Information provided.
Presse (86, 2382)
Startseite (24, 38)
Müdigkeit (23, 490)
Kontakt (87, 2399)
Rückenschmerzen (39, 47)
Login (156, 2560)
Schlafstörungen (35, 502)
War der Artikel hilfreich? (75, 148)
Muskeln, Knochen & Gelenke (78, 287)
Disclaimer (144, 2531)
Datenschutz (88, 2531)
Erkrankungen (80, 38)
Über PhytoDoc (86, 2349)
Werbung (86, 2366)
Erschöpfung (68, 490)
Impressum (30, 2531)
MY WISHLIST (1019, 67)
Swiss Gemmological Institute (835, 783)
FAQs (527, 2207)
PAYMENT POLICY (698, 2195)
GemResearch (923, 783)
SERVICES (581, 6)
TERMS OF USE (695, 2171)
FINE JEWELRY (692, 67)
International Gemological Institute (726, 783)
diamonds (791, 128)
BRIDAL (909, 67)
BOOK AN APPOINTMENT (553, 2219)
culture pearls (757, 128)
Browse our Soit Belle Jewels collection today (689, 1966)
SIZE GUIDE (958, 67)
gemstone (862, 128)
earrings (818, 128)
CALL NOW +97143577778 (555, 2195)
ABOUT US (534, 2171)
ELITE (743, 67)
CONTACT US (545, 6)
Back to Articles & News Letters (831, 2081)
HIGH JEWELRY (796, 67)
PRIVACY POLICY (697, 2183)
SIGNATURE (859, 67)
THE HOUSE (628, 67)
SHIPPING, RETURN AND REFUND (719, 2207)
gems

Exercise aim. Reproduce, exactly as they stand in the data above, the lines from the one that holds "FAQs (527, 2207)" to the one that holds "BOOK AN APPOINTMENT (553, 2219)", inclusive.

Result.
FAQs (527, 2207)
PAYMENT POLICY (698, 2195)
GemResearch (923, 783)
SERVICES (581, 6)
TERMS OF USE (695, 2171)
FINE JEWELRY (692, 67)
International Gemological Institute (726, 783)
diamonds (791, 128)
BRIDAL (909, 67)
BOOK AN APPOINTMENT (553, 2219)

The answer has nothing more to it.